Ini perlu menjadi perhatian serius, jika organisasi ingin selamat diterpa badai krisis, dan membangun kembali harapan yang (hampir) terlupakan. Seorang pimpinan kiranya perlu untuk menghayati gaya kepemimpinan semacam ini.
Hanya dengan begitu, sebuah organisasi bisa terhindar dari bom waktu kehancuran diri.
Melupakan
Untuk bisa selamat dari badai krisis, organisasi—selain mengingat—juga perlu yang namanya melupakan. Konflik memang harus dipahami dan dimaknai, tapi tak boleh dibiarkan menghalangi visi secara keseluruhan.

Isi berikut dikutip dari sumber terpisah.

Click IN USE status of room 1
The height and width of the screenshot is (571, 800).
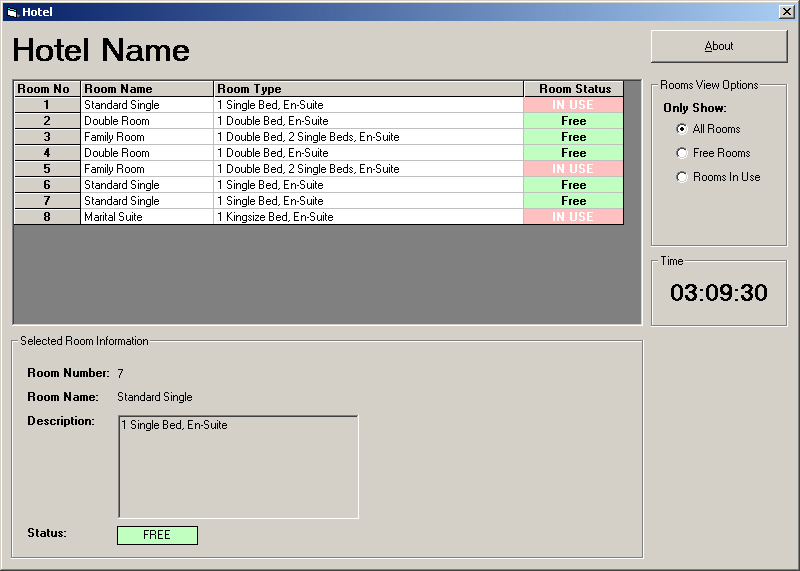tap(573, 105)
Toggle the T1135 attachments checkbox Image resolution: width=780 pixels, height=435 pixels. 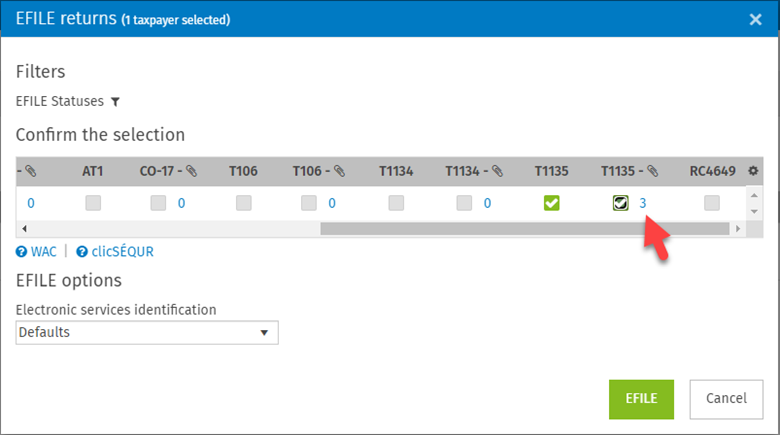tap(620, 203)
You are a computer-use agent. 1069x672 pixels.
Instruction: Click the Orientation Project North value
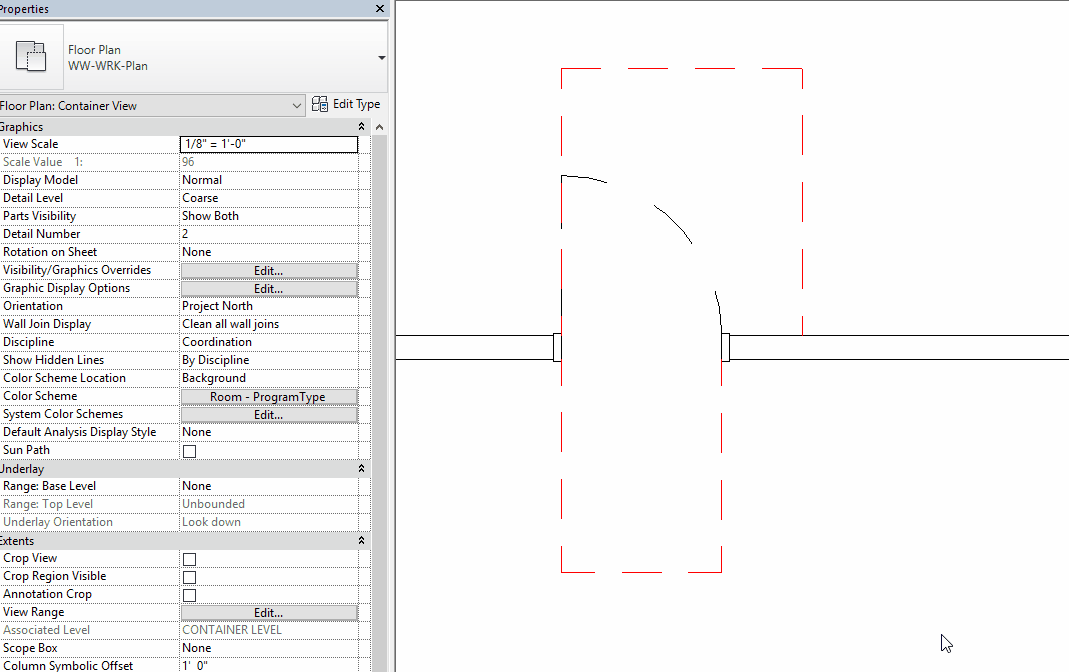click(x=268, y=305)
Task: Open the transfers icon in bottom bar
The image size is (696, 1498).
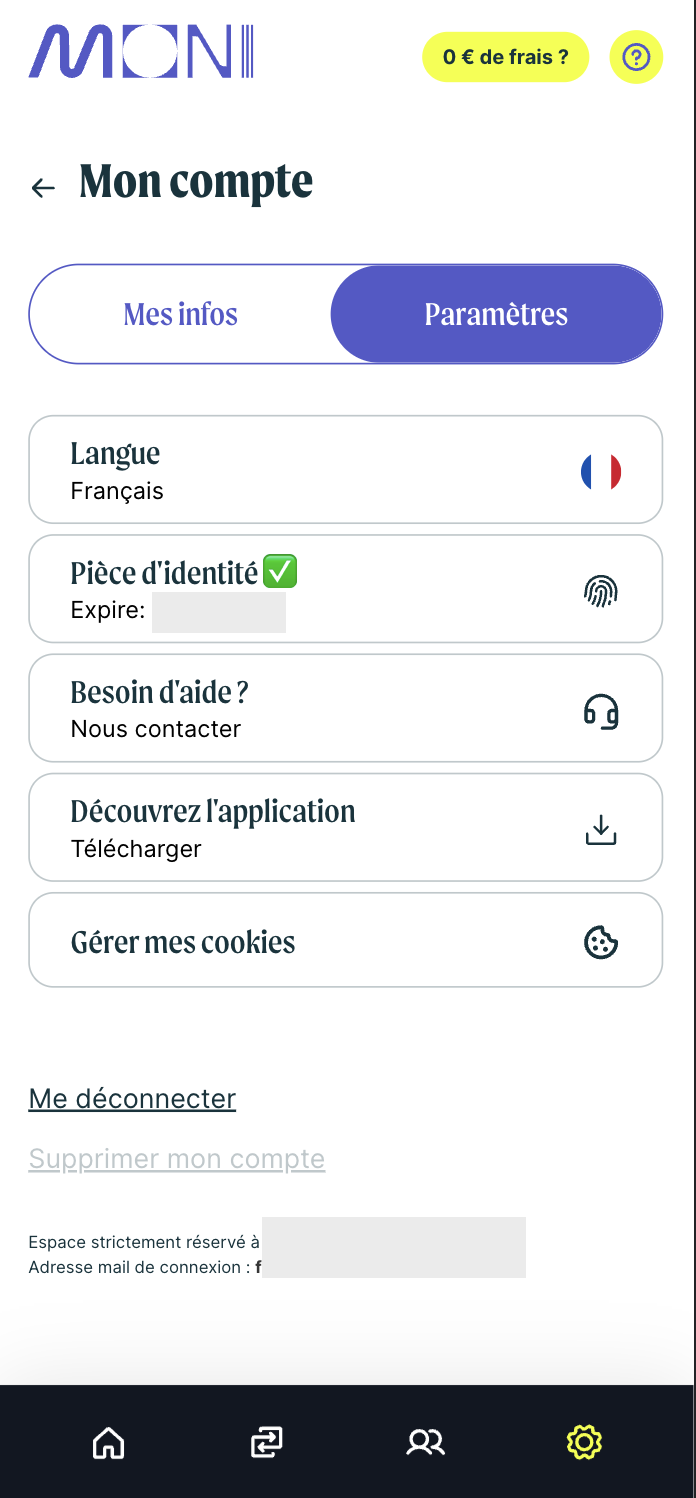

Konflik-konflik partikular yang membuat jiwa organisasi terkikis ini, harus segera dilupakan.
Dalam sebuah organisasi, konflik partikular memang seringkali mengganggu kinerja keseluruhan. Individu-individu dalam organisasi belum bisa membuat jurang pemisah antara persoalan privat dengan persoalan bersama.
Akibatnya, banyak keputusan organisasi yang dibuat tidak dengan prinsip yang masuk akal, melainkan atas dasar prinsip suka atau tidak suka. Dan konflik partikular yang terus menerus dipelihara inilah, yang berpotensi merusak kepentingan bersama dan membuat organisasi kehilangan jiwa sejatinya. Maka, pimpinan perlu kiranya mengajak anggota organisasi untuk melupakan yang partikular dan mengingat yang universal.
Di sinilah titik temu antara mengingat dan melupakan yang perlu diketahui dan dipahami untuk keberlanjutan perkembangan organisasi. Dua titik itu, akan menjaga organisasi tetap terjaga di tengah ombang-ambing arus penglupaan dan kehilangan jati diri.
Dua titik itu pulalah, yang dapat menjadi tanggul agar organisasi tak terseret pada ingatan konflik partikular dan kehilangan tujuan sejati.
Menarik untuk dinantikan, akankah “api” organisasi itu akan tetap menyala atau padam di tengah rasa jemu dan tantangan zaman?